Early Life and Immigration to Brazil
Clarice Lispector was born on December 10, 1920, in Tchetchelnik, Ukraine (Russia) to Jewish emigrants, Marieta (1889–1930) and Pedro (Pinkhas) Lispector (1885–1940), who were fleeing from the pogroms with their two daughters, Elisa and Tânia. Traveling by ship, they arrived in Brazil’s underdeveloped northeast in 1921, when Clarice was just two months old. Later in life, Lispector often spoke of being born in “flight” and how that affected her sense of not quite belonging, especially to herself. In 1925 the family moved to the major northeastern coastal city of Recife. Marieta, mother and homemaker, a sickly woman, died in 1930 when Clarice was nine years old. In 1933 Pedro and his three daughters moved to Rio de Janeiro, where the second daughter, Tânia Lispector Kaufmann (b. 1915), settled.
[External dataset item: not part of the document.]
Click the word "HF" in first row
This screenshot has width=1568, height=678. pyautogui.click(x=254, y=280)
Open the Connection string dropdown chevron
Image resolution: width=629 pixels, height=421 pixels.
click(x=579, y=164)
The eldest, Elisa Lispector (1911–1989), became a nationally known writer of psychological fiction and a semi-autobiographical novel In Exile (1948) about a Jewish family not unlike the Lispectors. Although Yiddish was the language spoken at home, Clarice, as the youngest, supposedly spoke only Brazilian Portuguese, her first language, despite her Russian nationality that she abandoned when she became a naturalized Brazilian in 1943.

From 1930–1931 Lispector attended the Hebrew-Yiddish-Brazilian school in Recife where she performed well, as she did at all the schools she attended. Clarice’s father, an intelligent man who read the Bible regularly and loved books and music, was first a peddler (clientelchick) and then a merchant who had to support his family instead of pursuing his own love of study. According to his daughter Tânia Kaufman, Pedro Lispector was a very progressive man who possessed much biblical culture, knew Yiddish very well, and regularly read the New York Yiddish newspaper Der Tog. Consequently the Lispectors led a “Yiddishkeit” family lifestyle during Clarice’s childhood, until the death of her mother. Pedro, who died in 1940, encouraged his daughters’ motivation to succeed but did not live to see their accomplishments: all three became writers, two of fiction and one of technical books. Recalling the family’s first years of economic hardships in the northeast, Lispector frequently expressed her empathy with Brazil’s impoverished masses.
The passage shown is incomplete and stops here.